It's unfortunate because his leadership / sense of taste is what made Apple a powerhouse. Under Tim Apple, the software has languished. They're great at hardware and the software is far from great. What a shame.
He was a dick, but he had a good mind for products. He wasn't infallible, but he had a sense of taste that was useful in driving others who had greater skills than he.
Not an anecdote: he slashed a product line that was confusing and introduced a four quad chart: Laptop, desktop, consumer, pro. It didn't last (see MacBook Air among MacBook and MacBook Pro), but it was obviously better. If you're in such denial that he was a great leader during his second stint at Apple, I don't know what to tell you.
Yeah computers were doubling in speed every 18 months back then. And there were competing products oftentimes years before Apple put out their version. Apple primarily put a lot of polish onto the technological innovations that were happening at the time.

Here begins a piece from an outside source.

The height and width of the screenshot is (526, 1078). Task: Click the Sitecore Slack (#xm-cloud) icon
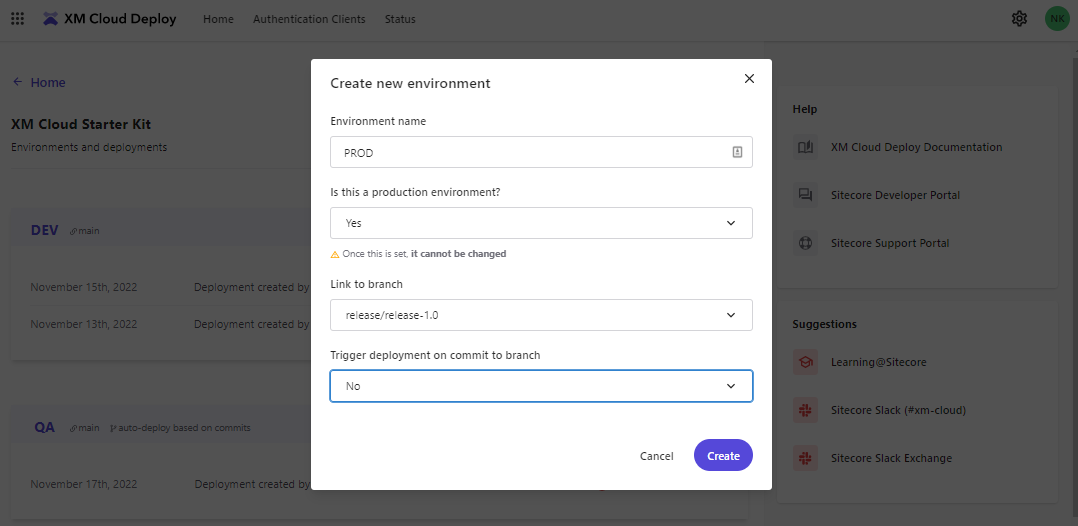click(x=805, y=410)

Don't get me wrong polish is really important. Apple didn't invent the MP3 player or the smartphone. But the MP3 players before the iPod were really fiddley and janky. BlackBerries had a downright primitive look and feel next to an iPhone.
Also marketing... a lot of people didn't know MP3 players existed until they saw advertisements for the iPod.
He didn't create new products. He conducted the people who were creating new products and steered them. He wasn't a genius. He was good at guiding people who were.
I'm not saying Jobs was a genius, but he was skilled at leading product design teams that turned cutting edge hardware to practical applications that the market could understand.
And, in general, the market over the past few years has seen little hardware innovation.
What? Microsoft is putting an AI key on every keyboard! Now there's two keys to replace if you don't run windows. If that's not innovation, I don't know what is.